* _원시 데이터_
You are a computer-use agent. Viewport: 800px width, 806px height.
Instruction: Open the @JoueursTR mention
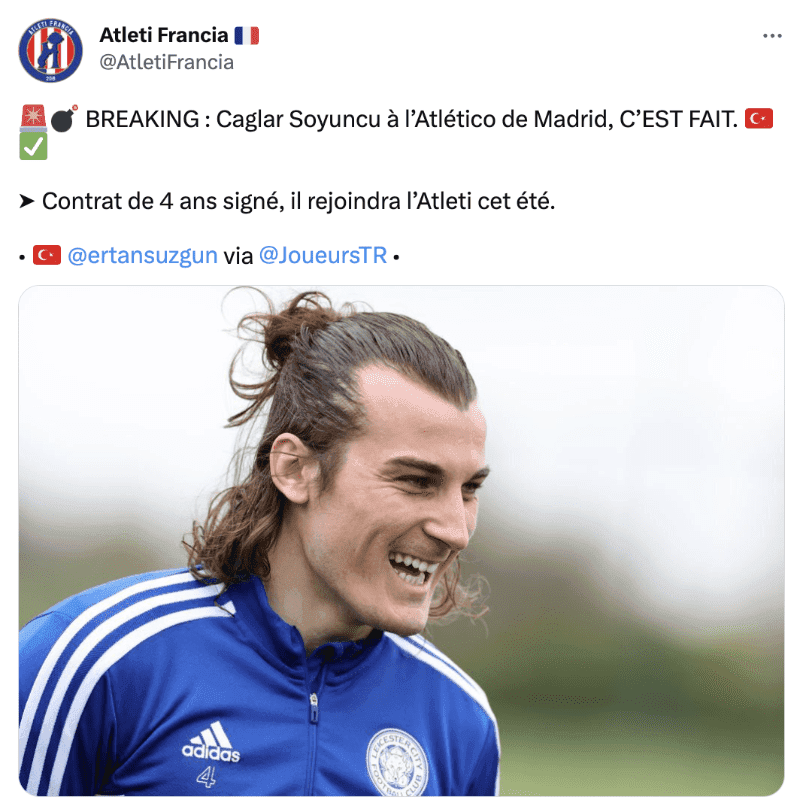pyautogui.click(x=323, y=255)
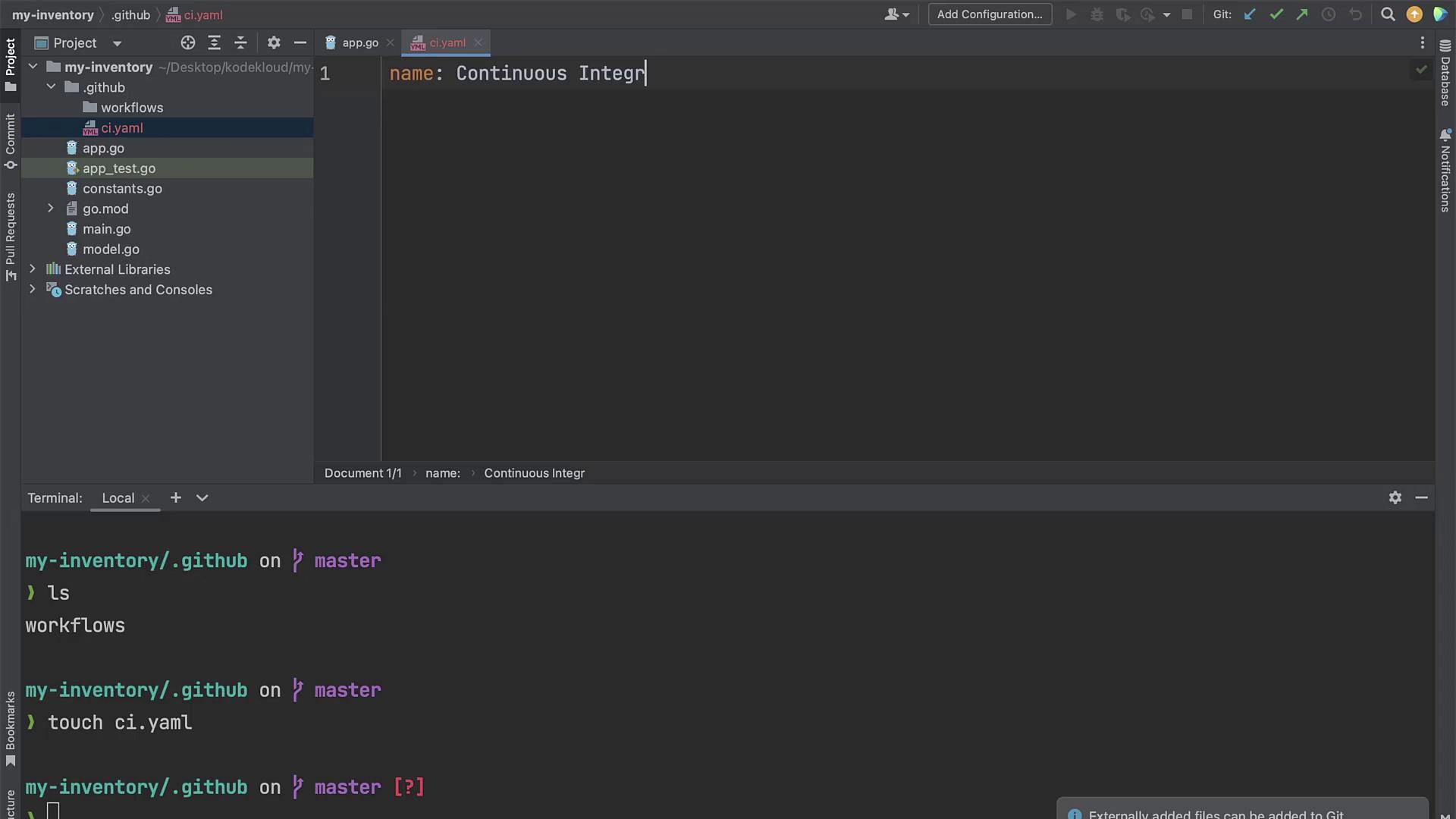Expand External Libraries node
Image resolution: width=1456 pixels, height=819 pixels.
[33, 269]
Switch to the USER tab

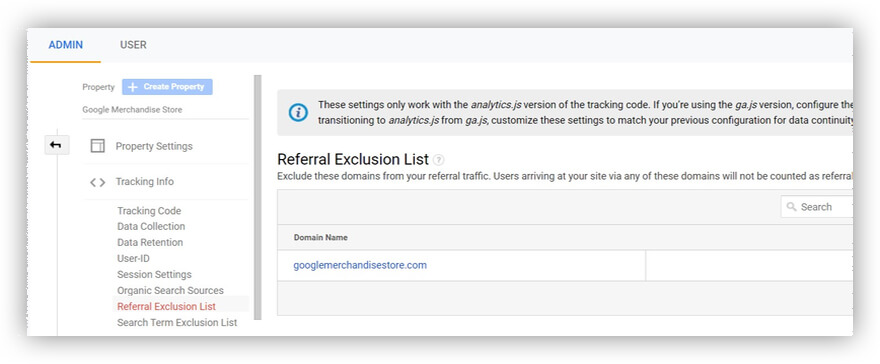tap(133, 45)
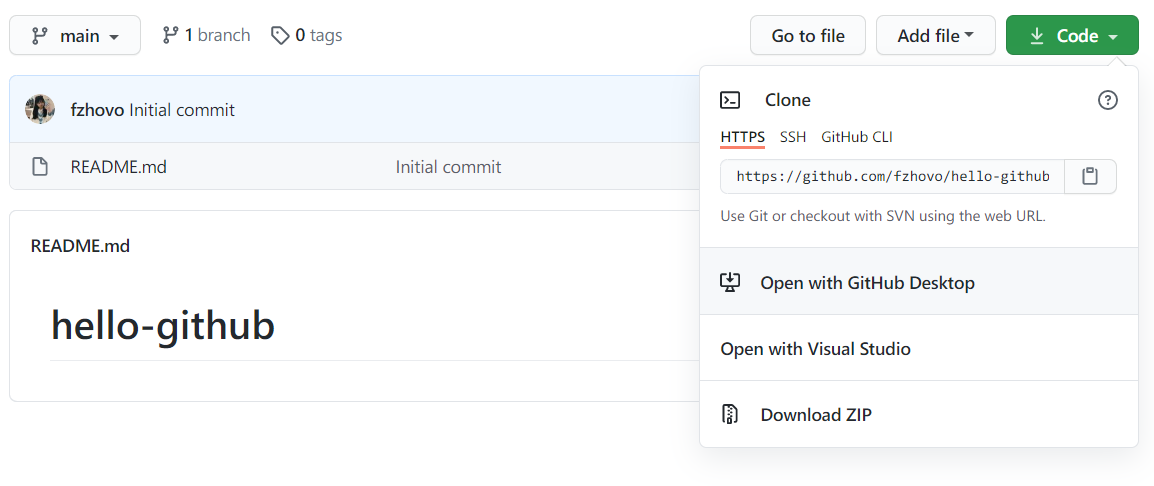Open the main branch dropdown
The image size is (1154, 486).
tap(75, 36)
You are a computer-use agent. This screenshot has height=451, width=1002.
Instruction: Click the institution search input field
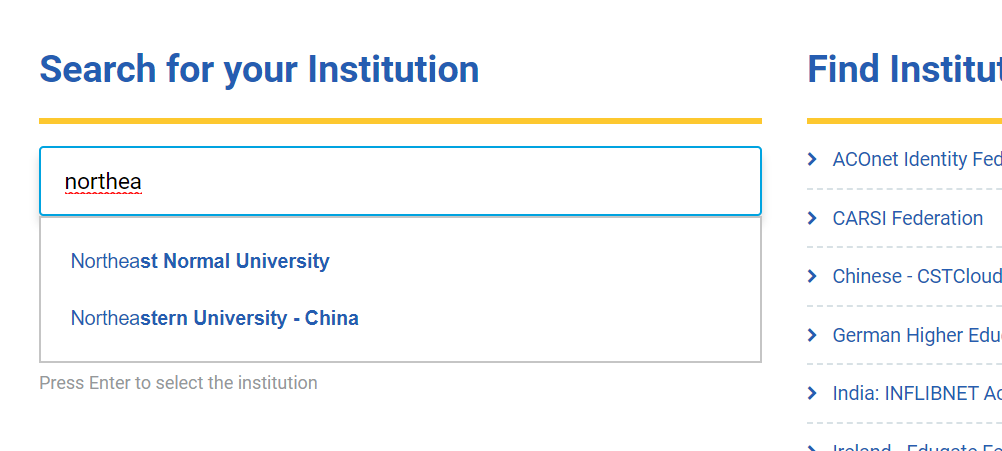coord(400,182)
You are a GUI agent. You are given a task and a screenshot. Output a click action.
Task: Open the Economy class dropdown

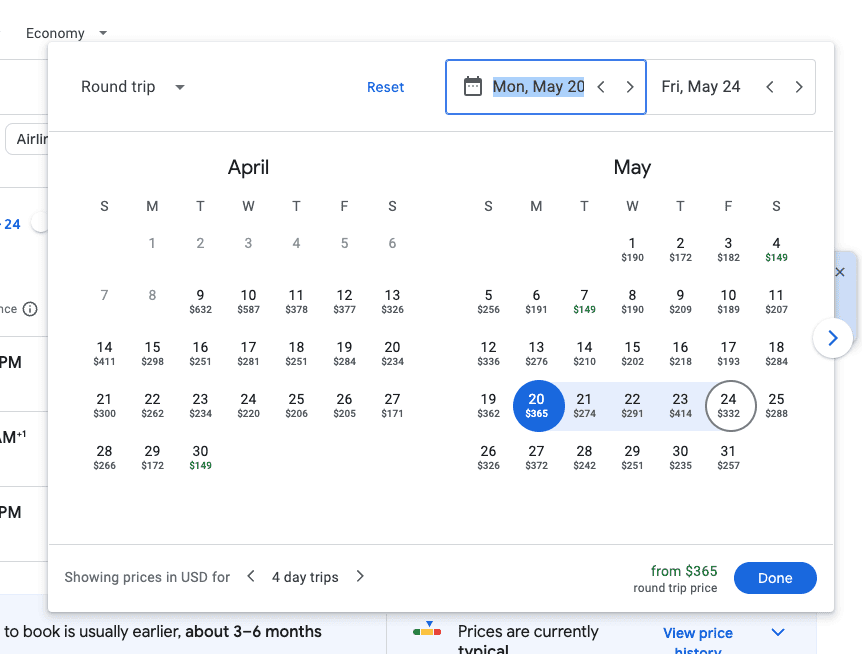point(66,33)
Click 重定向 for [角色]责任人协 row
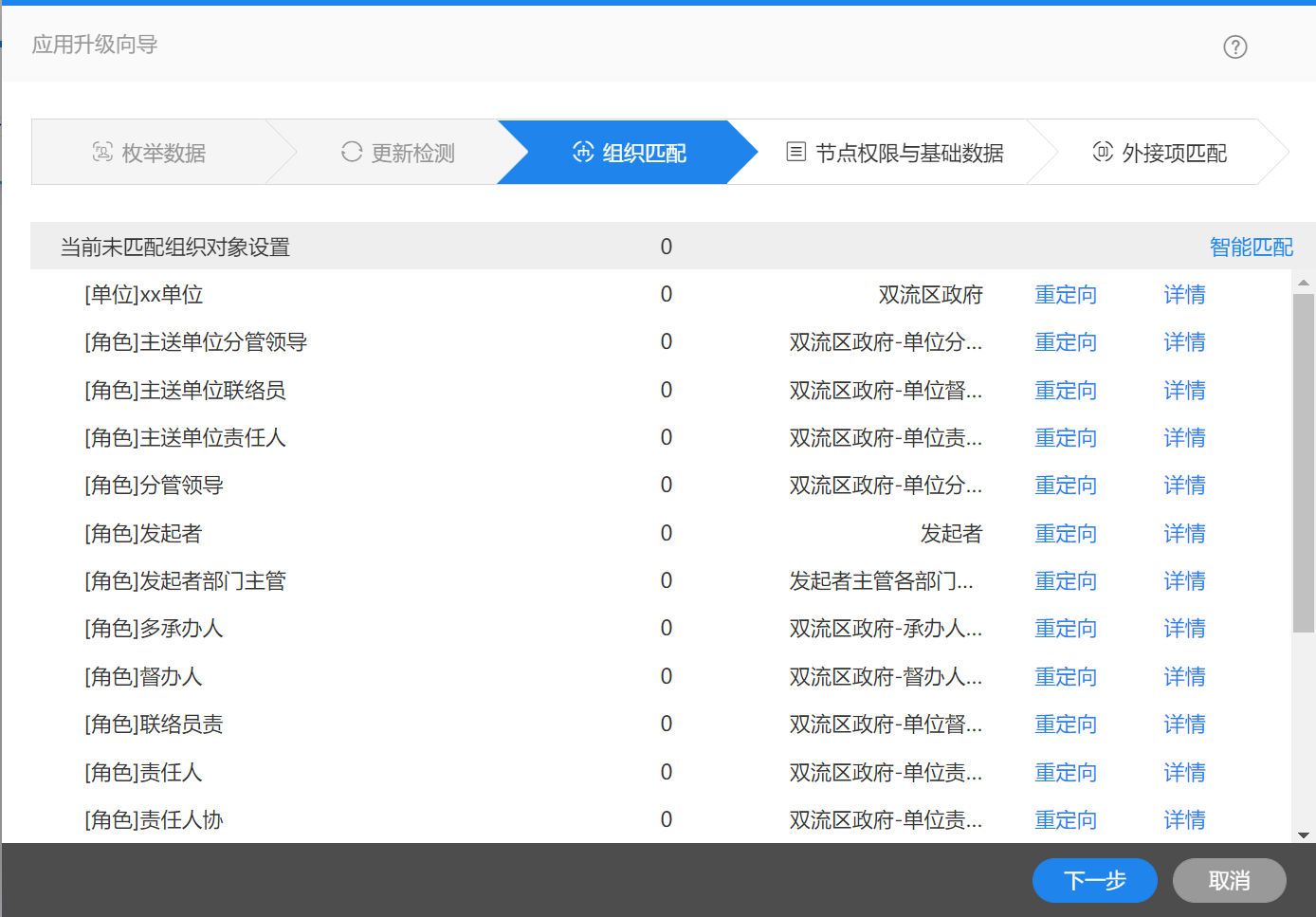 click(1065, 820)
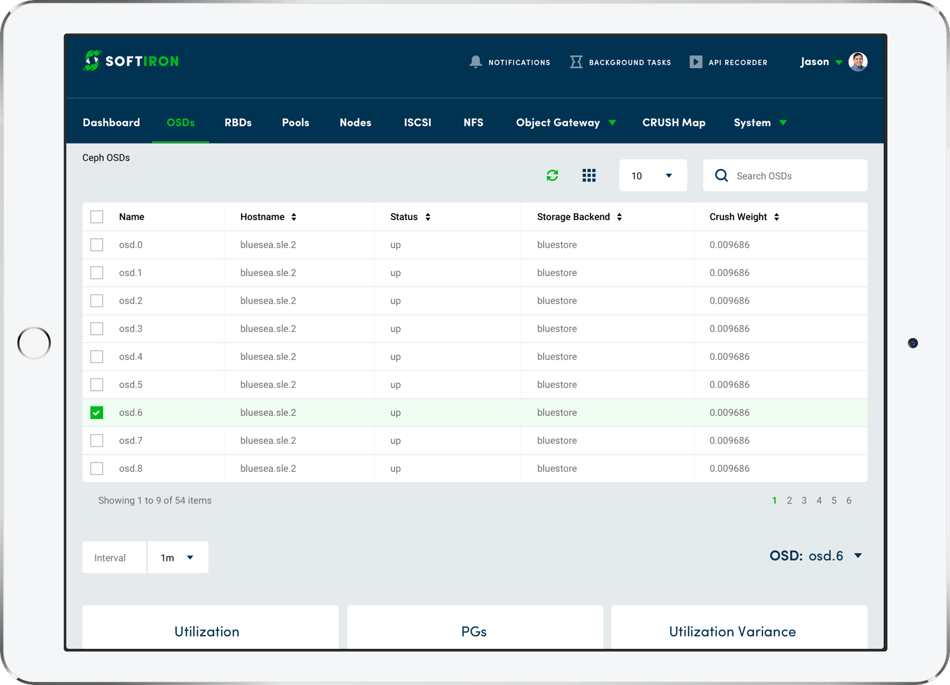Switch to the CRUSH Map tab
Image resolution: width=950 pixels, height=685 pixels.
[x=673, y=123]
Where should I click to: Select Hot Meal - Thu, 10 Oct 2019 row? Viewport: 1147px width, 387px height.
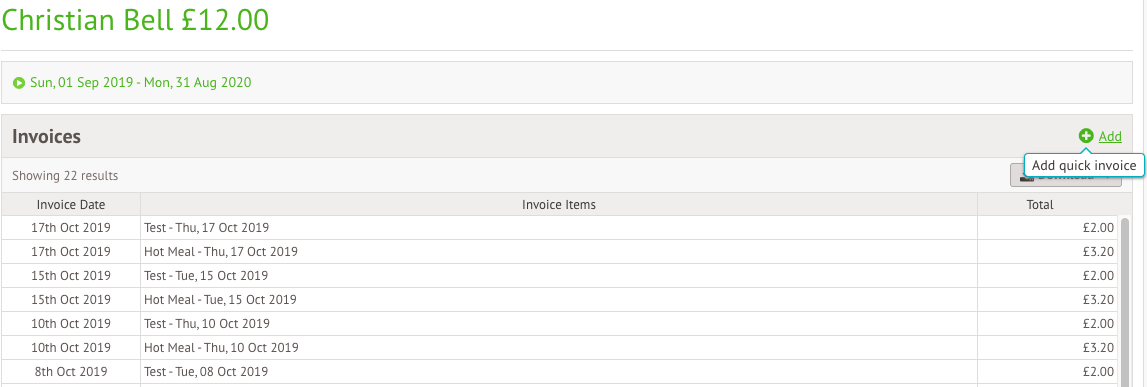(x=560, y=347)
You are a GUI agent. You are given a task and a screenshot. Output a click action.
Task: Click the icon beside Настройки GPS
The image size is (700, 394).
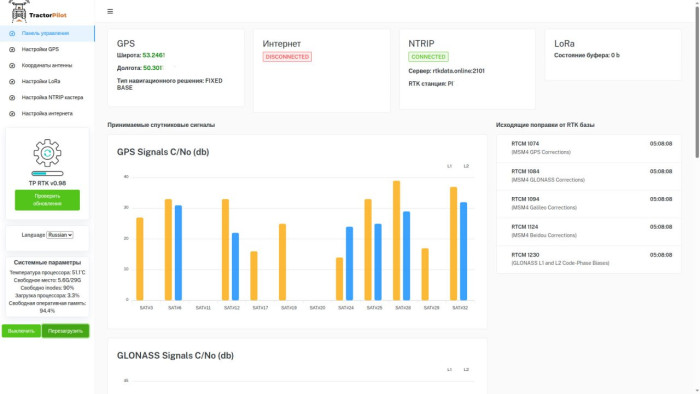pos(12,50)
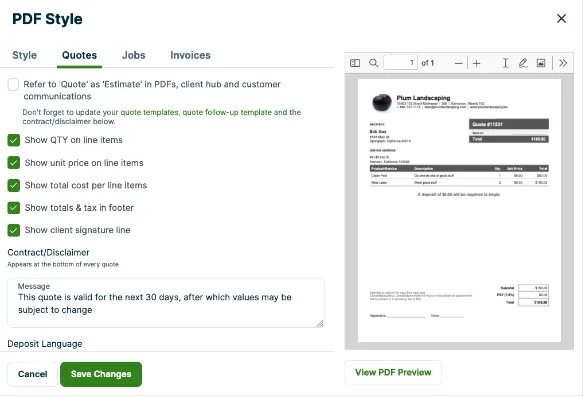586x397 pixels.
Task: Expand the PDF viewer tools double-chevron menu
Action: pos(563,63)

* _요구 사항_
위 데이터 전체를 다시 쓰되 "Instruction" 표기만 모두 "Command" 표기로 바꾸고 나머지는 그대로 두라. 그림은 출력에서 제외하라.

* _과제 응답_
You are a computer-use agent. Viewport: 800px width, 806px height.
Command: Open the @JoueursTR mention
pyautogui.click(x=323, y=255)
Expand External Libraries node
Image resolution: width=1456 pixels, height=819 pixels.
[33, 269]
Switch to the USER tab

tap(133, 45)
Open the main branch dropdown
The image size is (1154, 486).
tap(75, 36)
You are a computer-use agent. This screenshot has height=451, width=1002.
Command: Click the institution search input field
coord(400,182)
You are a GUI agent. You are given a task and a screenshot. Output a click action.
Task: Open the Economy class dropdown

point(66,33)
Click 重定向 for [角色]责任人协 row
 click(1065, 820)
Switch to the CRUSH Map tab
Image resolution: width=950 pixels, height=685 pixels.
[x=673, y=123]
Where should I click to: Select Hot Meal - Thu, 10 Oct 2019 row? Viewport: 1147px width, 387px height.
(x=560, y=347)
You are a GUI agent. You are given a task and a screenshot. Output a click action.
Task: Click the icon beside Настройки GPS
The image size is (700, 394).
pos(12,50)
586x397 pixels.
Task: Expand the PDF viewer tools double-chevron menu
Action: pos(563,63)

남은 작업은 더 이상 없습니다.